# A Dragon landed on my door today



## Delaney (Nov 22, 2010)

Well once again I am blown away by the generosity and caliber of the members of this forum. Bill Hays has been kind enough to make one of his gorgeous Jade Dragons available to little old me!







Ive been sick for a few days but this thing has cured me. I am blown away by the level of craftsmanship that has gone into this slingshot. It came to me banded with thera gold and a big ol' bag of shot which it flings across my back yard like fire from the mouth of, well, a dragon, go figure







. This sling fits my giant hands like a charm and seems to make me deadly accurate too, I think its safe to say that Bill has made a real enemy in the squirrels that like to eat up my shed they dont stand a chance now. I can tell you that when he named this line the "pocket predator" series he really meant it because this thing is lethal and if looks could kill....(shes a real beauty). I can definitely say that this will be the one that i grab when I hunt with a slingshot. Sorry I dont have a picture, Im still working with an old 35mm and my girlfriends digital camera just shot craps, if i can get some on here i will soon.
Brian


----------



## Fin (Jan 2, 2011)

Got to agree with this review.

I PM'd Bill when he produced the Jade Dragon series as I loved the look of the sling shot but was concerned about the size as i have small hands and Bill is a big guy. I also wanted tube slots cut for the occasions when I want to slip on some chinese looped tubes. "No problem" he said and produced a Jade Dragon - retaining the fork width but with the thumb/ forefinger scallops cut down to my size and some slots cut for the tubes.

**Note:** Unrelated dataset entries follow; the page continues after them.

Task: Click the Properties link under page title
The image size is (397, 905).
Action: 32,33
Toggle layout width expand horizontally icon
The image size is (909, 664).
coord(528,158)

It's a stunning piece of work - Jade Dragon is such an apt name as that polished green G10 has a real jewel like quality to it.

Another reason I know Bill is a big guy is his draw length is obviously way beyond mine. I cut down the supplied 1" Theraband gold bands to suit my draw and now I have a beautiful slingshot that's as tough as nails, fits my hand so I can shoot all day and is very accurate. One bonus I had was that I didn't have to alter my shooting style (45 degree cant). I thought I would have to shoot this side on "gangsta style" and aim (Bill's preferred method) - but it works just great with my preferred instinctive shooting.

Bill's a master craftsman.


----------



## Bill Hays (Aug 9, 2010)

Like I said before... I make 'em to shoot, not to sit on a shelf... so have fun with it Man!


----------